▶ **PROBLEM REQUIREMENTS**
Only the lines from the one with "Given: Open PORTE Valentin player row" through the end of the material below belong in the reply; transcribe them exactly.

*** Opening RECORDS SHOWN ***

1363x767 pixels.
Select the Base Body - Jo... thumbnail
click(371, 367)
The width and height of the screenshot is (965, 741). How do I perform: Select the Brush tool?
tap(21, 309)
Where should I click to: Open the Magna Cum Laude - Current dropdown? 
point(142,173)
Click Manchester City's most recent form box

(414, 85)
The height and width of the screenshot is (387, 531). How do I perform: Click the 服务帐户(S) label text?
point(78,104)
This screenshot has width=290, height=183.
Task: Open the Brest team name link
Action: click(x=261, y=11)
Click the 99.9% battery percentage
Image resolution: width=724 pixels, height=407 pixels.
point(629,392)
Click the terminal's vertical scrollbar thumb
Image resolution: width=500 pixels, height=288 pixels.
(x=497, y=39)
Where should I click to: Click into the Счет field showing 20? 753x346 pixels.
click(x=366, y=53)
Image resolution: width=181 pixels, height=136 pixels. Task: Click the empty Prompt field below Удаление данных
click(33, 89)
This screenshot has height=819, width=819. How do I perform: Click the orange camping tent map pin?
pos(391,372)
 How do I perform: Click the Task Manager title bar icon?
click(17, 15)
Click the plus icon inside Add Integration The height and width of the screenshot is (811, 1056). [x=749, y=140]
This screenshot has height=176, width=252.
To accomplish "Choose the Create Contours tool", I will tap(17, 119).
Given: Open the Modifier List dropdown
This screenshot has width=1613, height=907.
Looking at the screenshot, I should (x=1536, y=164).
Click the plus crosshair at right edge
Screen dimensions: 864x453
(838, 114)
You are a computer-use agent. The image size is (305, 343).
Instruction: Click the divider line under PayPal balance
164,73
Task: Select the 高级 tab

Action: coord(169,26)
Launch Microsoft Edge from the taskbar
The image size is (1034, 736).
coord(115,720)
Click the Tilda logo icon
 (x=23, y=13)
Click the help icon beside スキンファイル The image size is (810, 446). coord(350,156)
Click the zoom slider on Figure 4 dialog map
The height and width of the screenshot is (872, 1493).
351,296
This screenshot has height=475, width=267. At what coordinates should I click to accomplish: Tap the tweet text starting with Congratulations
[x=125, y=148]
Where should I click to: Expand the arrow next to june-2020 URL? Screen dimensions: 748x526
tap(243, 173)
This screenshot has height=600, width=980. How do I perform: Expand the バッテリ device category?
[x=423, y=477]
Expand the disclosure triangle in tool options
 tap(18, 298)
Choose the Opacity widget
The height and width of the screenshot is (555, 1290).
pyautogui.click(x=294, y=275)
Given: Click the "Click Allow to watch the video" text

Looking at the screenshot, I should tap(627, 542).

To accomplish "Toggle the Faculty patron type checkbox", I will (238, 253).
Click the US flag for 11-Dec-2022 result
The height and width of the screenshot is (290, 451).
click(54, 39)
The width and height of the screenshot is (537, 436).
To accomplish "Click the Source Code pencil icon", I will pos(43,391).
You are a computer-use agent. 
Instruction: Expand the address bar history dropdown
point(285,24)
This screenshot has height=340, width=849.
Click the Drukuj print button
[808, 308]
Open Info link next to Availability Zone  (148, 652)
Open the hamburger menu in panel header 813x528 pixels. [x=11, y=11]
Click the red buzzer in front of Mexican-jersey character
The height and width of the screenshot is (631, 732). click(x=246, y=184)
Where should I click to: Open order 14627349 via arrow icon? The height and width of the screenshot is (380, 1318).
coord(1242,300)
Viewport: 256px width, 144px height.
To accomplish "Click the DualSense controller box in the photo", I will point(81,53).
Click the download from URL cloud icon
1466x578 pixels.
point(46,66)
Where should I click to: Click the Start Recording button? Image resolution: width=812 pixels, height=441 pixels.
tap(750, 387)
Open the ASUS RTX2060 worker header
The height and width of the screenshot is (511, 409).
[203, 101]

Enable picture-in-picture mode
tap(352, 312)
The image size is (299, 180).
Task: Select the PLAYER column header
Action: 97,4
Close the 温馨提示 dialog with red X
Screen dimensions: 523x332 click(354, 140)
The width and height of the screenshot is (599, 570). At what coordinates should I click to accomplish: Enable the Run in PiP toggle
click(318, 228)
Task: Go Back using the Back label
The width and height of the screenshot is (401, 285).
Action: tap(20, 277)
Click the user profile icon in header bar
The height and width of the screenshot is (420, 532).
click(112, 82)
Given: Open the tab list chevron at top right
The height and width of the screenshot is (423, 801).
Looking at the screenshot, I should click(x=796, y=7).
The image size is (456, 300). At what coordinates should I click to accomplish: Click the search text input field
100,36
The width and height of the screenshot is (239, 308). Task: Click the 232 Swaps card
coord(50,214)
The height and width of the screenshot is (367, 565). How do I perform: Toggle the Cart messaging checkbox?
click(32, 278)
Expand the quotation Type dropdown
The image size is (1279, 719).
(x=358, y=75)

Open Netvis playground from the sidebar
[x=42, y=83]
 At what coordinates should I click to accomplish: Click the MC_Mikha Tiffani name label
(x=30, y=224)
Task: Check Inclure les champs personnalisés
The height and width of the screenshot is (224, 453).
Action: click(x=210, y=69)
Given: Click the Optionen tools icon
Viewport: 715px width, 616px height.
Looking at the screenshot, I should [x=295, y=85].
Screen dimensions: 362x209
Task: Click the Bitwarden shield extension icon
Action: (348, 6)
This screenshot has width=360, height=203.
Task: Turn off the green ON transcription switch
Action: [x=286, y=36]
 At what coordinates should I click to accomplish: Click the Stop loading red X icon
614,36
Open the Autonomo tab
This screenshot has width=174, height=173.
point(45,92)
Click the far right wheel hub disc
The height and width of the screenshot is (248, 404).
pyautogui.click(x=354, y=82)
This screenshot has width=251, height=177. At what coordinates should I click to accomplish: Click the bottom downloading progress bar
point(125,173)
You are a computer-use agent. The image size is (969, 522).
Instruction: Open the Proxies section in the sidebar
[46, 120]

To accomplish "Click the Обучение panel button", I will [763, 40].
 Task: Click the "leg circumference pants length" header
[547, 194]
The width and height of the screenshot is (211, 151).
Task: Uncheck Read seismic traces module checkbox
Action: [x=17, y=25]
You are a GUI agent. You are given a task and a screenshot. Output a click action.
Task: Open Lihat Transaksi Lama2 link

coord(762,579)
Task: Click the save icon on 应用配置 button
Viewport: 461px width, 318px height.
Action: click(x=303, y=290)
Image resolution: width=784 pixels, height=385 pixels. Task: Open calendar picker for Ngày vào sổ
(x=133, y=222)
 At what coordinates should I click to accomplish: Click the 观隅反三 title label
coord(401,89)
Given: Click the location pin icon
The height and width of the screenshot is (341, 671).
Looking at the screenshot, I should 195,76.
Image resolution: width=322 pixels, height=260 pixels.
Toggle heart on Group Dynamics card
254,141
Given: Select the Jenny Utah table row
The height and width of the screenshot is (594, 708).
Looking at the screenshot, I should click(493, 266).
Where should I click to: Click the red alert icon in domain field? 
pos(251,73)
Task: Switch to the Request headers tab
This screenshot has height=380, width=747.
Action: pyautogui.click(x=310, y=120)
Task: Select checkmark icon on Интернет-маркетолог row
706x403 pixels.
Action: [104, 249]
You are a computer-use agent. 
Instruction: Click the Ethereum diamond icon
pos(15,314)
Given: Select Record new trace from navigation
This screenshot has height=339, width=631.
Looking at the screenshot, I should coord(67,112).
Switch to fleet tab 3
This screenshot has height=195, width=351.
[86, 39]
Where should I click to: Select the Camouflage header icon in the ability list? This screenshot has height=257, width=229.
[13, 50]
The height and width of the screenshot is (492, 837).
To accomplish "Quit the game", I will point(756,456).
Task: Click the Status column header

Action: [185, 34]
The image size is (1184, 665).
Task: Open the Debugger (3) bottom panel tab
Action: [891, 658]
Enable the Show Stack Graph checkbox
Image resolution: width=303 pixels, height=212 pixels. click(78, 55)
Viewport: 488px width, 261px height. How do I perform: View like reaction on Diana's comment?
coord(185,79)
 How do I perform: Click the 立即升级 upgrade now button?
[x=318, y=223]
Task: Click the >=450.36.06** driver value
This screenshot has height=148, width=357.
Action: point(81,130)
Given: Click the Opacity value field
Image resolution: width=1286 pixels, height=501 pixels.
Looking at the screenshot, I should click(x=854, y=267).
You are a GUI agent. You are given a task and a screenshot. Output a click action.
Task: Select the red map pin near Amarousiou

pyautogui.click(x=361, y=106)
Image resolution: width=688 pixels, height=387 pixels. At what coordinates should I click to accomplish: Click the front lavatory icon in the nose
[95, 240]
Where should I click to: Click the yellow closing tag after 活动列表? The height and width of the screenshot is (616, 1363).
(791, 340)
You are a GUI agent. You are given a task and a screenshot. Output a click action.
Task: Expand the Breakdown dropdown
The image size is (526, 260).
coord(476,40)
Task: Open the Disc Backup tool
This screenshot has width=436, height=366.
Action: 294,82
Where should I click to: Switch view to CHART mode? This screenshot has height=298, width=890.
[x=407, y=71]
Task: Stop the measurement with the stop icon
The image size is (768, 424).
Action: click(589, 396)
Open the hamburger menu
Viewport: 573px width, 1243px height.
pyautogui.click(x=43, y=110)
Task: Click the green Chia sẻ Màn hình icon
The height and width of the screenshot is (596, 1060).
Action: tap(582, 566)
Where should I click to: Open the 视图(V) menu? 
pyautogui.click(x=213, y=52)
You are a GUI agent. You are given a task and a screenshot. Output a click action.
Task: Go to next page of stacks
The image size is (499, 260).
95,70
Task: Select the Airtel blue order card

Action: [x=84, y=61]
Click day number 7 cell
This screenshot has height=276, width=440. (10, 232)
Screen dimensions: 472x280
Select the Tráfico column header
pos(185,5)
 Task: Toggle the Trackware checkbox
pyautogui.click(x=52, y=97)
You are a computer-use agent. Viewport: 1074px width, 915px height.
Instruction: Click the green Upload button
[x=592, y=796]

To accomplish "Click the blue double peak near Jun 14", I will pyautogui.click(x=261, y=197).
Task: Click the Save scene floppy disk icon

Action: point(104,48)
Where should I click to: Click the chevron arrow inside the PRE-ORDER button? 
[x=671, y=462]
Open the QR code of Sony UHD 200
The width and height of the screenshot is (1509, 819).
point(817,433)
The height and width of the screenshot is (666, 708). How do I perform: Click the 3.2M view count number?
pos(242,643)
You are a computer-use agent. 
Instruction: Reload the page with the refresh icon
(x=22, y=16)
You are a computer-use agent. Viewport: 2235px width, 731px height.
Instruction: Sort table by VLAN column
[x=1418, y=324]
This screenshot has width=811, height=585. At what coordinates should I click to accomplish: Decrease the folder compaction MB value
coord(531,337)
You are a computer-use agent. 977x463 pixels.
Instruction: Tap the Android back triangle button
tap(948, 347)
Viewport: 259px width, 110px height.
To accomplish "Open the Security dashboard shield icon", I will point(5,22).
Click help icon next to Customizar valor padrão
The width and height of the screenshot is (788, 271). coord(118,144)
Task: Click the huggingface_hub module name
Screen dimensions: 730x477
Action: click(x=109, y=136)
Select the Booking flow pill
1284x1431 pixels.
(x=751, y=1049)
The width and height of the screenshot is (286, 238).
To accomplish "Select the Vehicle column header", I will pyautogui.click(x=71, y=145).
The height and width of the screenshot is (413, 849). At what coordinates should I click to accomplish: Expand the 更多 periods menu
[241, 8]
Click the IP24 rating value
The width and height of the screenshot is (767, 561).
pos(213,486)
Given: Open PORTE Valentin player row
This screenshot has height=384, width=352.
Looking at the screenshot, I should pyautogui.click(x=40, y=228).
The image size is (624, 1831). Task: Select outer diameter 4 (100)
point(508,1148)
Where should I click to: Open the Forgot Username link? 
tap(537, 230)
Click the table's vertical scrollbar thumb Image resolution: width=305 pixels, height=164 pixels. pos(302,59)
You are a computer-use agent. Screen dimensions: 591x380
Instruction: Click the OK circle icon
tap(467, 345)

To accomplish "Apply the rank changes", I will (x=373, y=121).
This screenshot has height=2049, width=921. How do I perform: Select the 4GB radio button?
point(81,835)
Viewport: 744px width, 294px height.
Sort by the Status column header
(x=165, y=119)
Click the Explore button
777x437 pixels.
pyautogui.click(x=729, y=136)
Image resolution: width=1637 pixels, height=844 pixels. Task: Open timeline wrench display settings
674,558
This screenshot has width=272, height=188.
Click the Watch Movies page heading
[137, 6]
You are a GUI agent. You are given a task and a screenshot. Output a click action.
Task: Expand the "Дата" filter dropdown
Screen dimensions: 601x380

*** Closing RECORDS SHOWN ***

▶ **RESULT OF THIS TASK**
Given: Open PORTE Valentin player row
This screenshot has height=384, width=352.
Looking at the screenshot, I should pyautogui.click(x=40, y=228).
The image size is (624, 1831). Task: Select outer diameter 4 (100)
point(508,1148)
Where should I click to: Open the Forgot Username link? 
tap(537, 230)
Click the table's vertical scrollbar thumb Image resolution: width=305 pixels, height=164 pixels. pos(302,59)
You are a computer-use agent. Screen dimensions: 591x380
Instruction: Click the OK circle icon
tap(467, 345)

To accomplish "Apply the rank changes", I will (x=373, y=121).
This screenshot has height=2049, width=921. How do I perform: Select the 4GB radio button?
point(81,835)
Viewport: 744px width, 294px height.
Sort by the Status column header
(x=165, y=119)
Click the Explore button
777x437 pixels.
pyautogui.click(x=729, y=136)
Image resolution: width=1637 pixels, height=844 pixels. Task: Open timeline wrench display settings
674,558
This screenshot has width=272, height=188.
Click the Watch Movies page heading
[137, 6]
You are a GUI agent. You are given a task and a screenshot. Output a click action.
Task: Expand the "Дата" filter dropdown
Screen dimensions: 601x380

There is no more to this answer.